Sunday, July 22, 2012

Yucca Dabble Do!



It has been almost 2 years since I wrote of my attempt to find and then to grow Red Yucca, or Hesperaloe parviflora, here in Kansas. I had first seen this native Texas plant used as a common xeri- landscaping plant in Las Vegas, so I thought I'd give it a try here in dry and windy Kansas. Originally, I purchased three Red Yucca and one yellow-form (Herperaloe parviflora 'Yellow') from High Country Gardens.  The yellow-form Hesperaloe was a larger plant and it bloomed last summer and again this summer, growing slowly but steadily in a protected sunny exposure spot.  In fact, right now, I'm starting to think it is in a spot that's a little too shaded by an adjacent Caryopteris clandonensis.

The small fragile Red Yucca plants, however, really got put to a test in the Flint Hills environment.  All three were planted in a slightly raised bed surrounding a crabapple tree next to my driveway.  This put them directly in one of my worst wind-swept, sun-burnt, winter-cold-exposed beds.  Seriously, the next closest westward wind break for this bed is probably the Rocky Mountains.  As an added bonus, the soil in this bed was originally dull orange subsoil clay.  Daffodils, mums, petunias, you name it, they have all died in this bed.

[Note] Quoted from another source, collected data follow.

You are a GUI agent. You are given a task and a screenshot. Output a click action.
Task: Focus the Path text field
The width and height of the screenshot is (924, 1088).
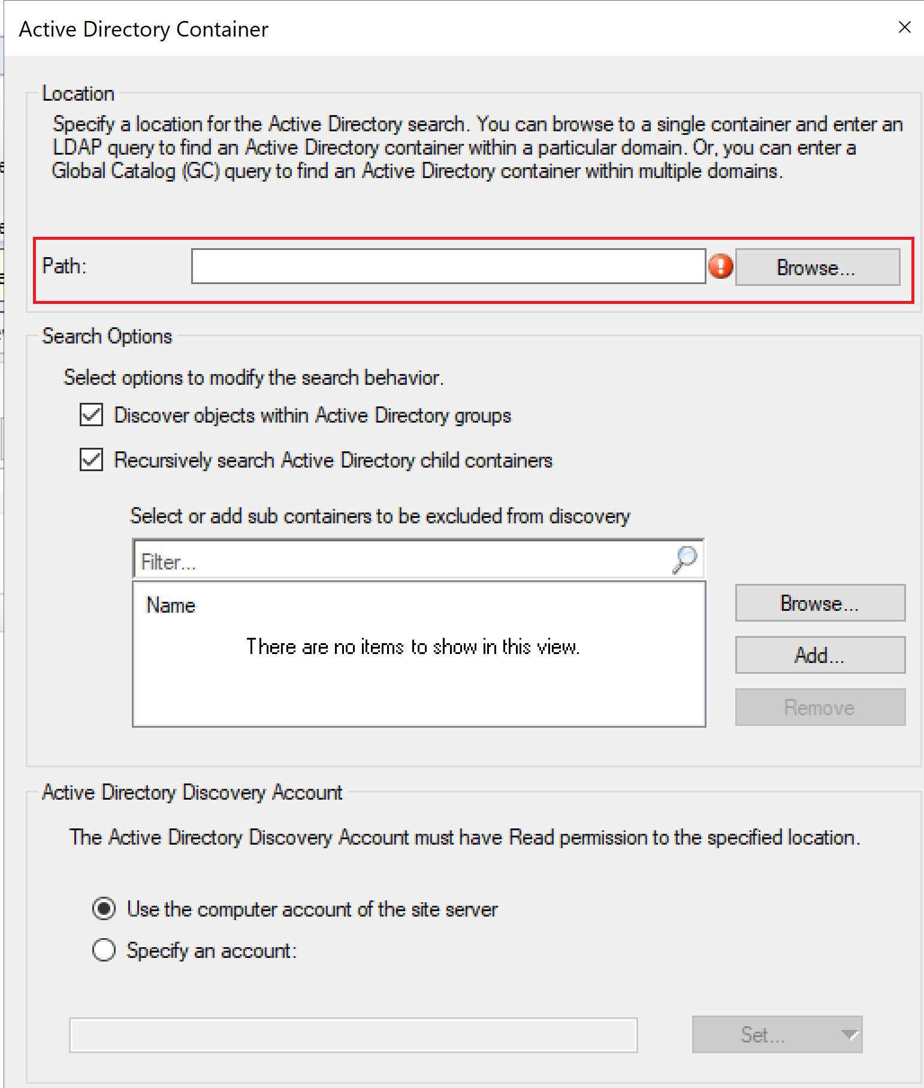coord(448,266)
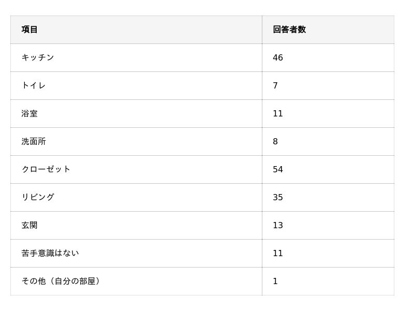The image size is (414, 311).
Task: Select the その他（自分の部屋） row label
Action: [61, 281]
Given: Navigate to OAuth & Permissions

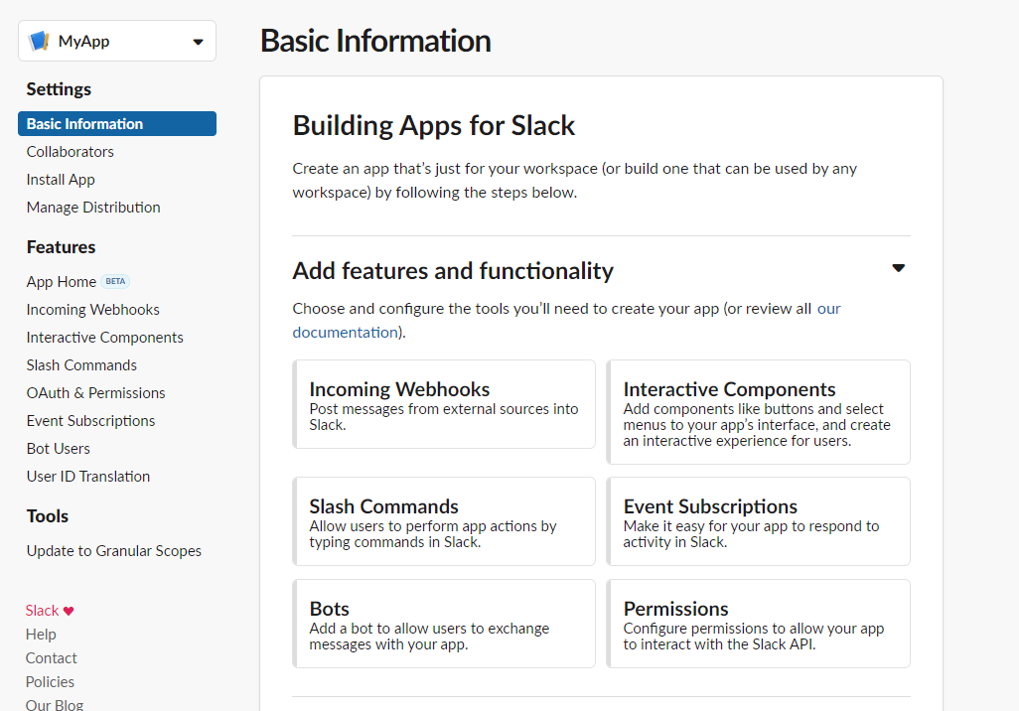Looking at the screenshot, I should pyautogui.click(x=95, y=393).
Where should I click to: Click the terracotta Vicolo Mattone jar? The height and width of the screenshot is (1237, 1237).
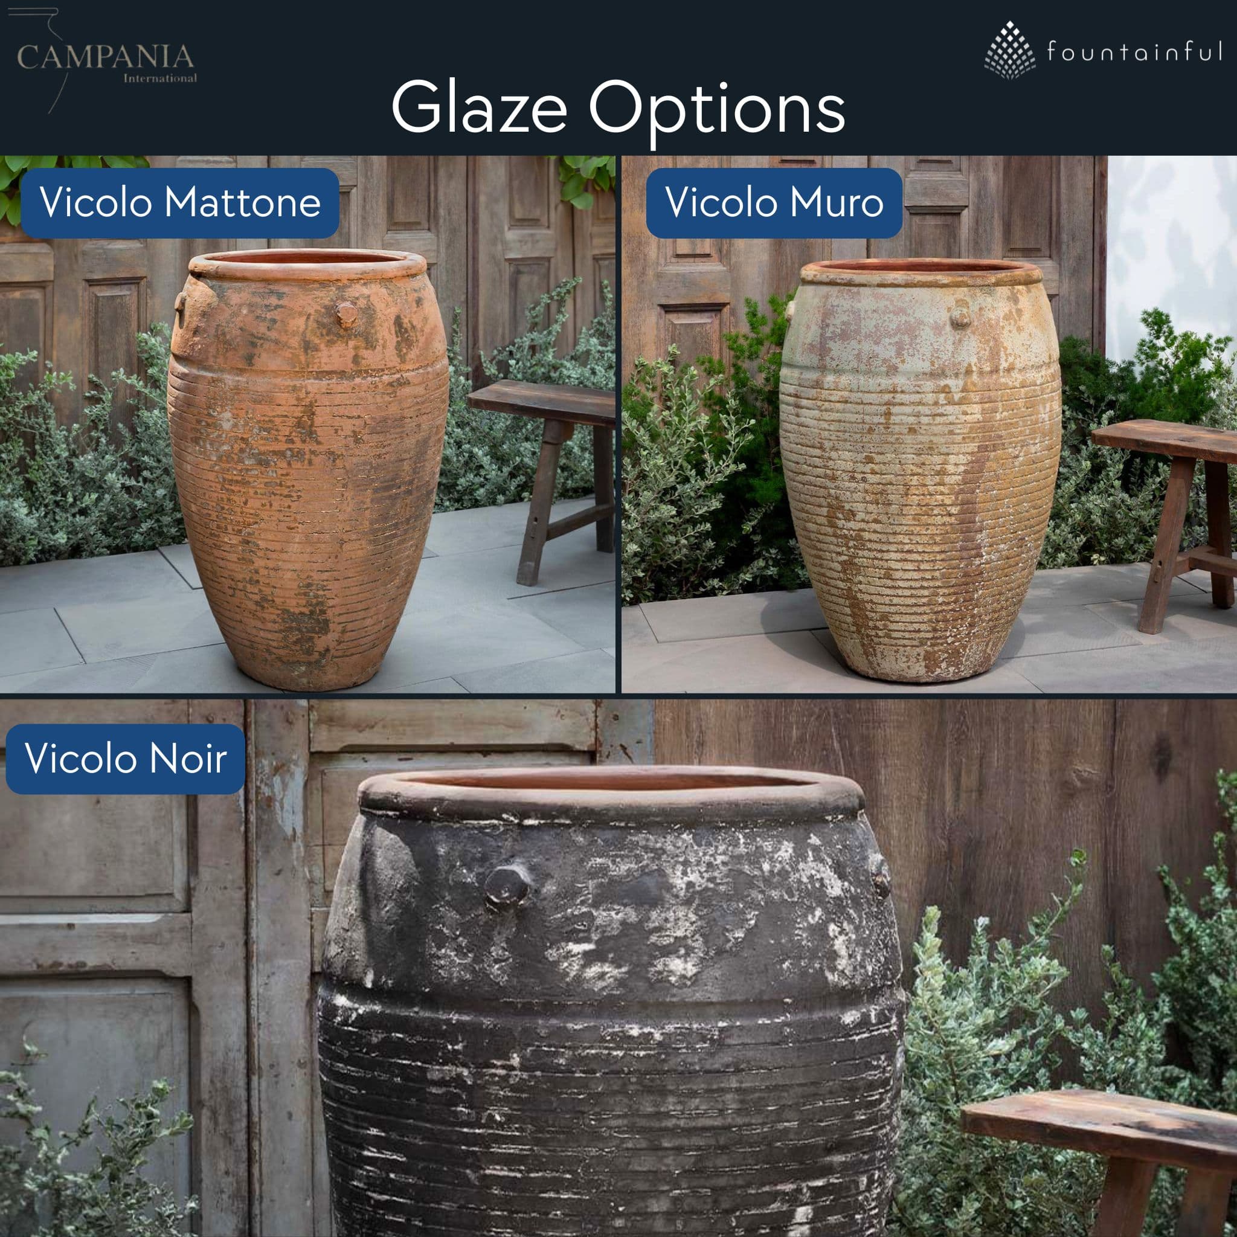coord(308,469)
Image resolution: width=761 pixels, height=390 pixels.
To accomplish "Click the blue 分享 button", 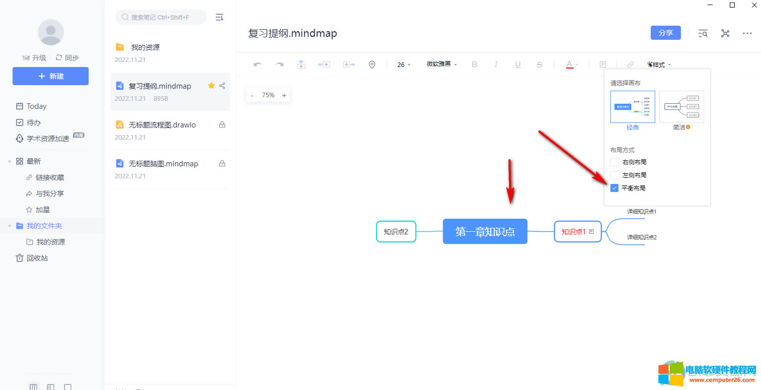I will coord(665,33).

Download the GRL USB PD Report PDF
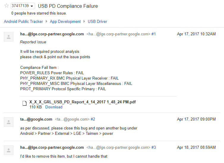tap(54, 107)
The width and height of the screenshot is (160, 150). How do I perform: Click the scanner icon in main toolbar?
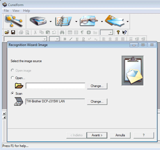pos(38,21)
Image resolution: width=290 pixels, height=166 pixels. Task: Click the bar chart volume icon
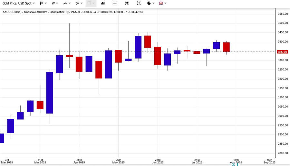(x=103, y=3)
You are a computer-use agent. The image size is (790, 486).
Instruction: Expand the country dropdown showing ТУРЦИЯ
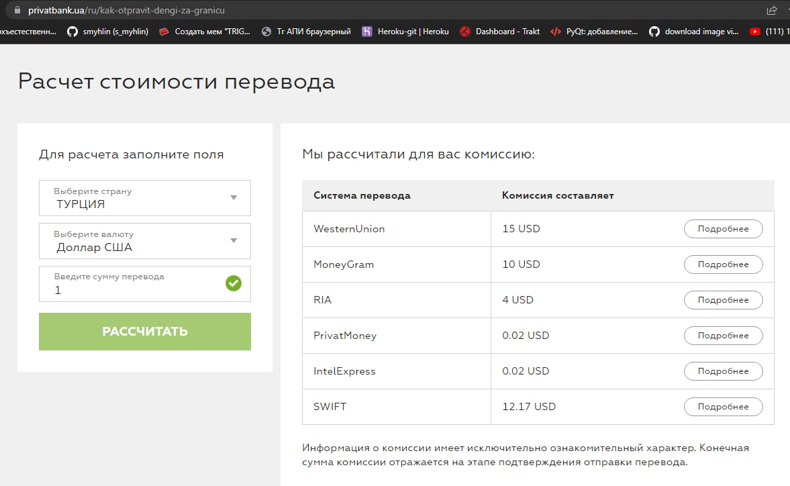tap(145, 198)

I'm pleased to report, however, that the  Red Yucca's have done well.  From 4-inch tall plants with 3-4 leaf spikes each,  all three now have a good clump of basal foliage about 12 inches tall, and two of the three bloomed this summer on top of three-foot-tall racemes, as pictured at the left.  The blooms are red outside and yellow inside and are waxy enough to stand up well to the drying winds we've had on the recent hundred-degree days that cause the roses open and shrivel by the end of the day.  And talk about your long-blooming plants! One of my two plants first started blooming at the end of May and still looks as fresh as it did at that time.  I've been holding my breath, thinking that the prairie winds would surely break off the fragile-appearing raceme, but it has so far withstood the worst winds of the summer, including one blast with peak 70-80 mph straight-line winds. The second of my precocious bloomers opened up about two weeks ago and quickly reached the height of its neighbor.
As flowers go, you could safely say that I'm not personally excited by them, and at present this is a mere curosity.  I may change my mind, however, if these plants reach the size and exuberance I saw in Las Vegas.  I haven't seen the hummingbirds that this plant is supposed to attract yet, but I'll give it a few years to make a large mass before I call that part of the experiment a failure.  Till then, other gardeners in the dryer climes of the MidWest might want to give this plant a try.  Heck, as the climate here dries and changes, the native Hesperaloe may make their way to us anyway, becoming weeds in our gardens.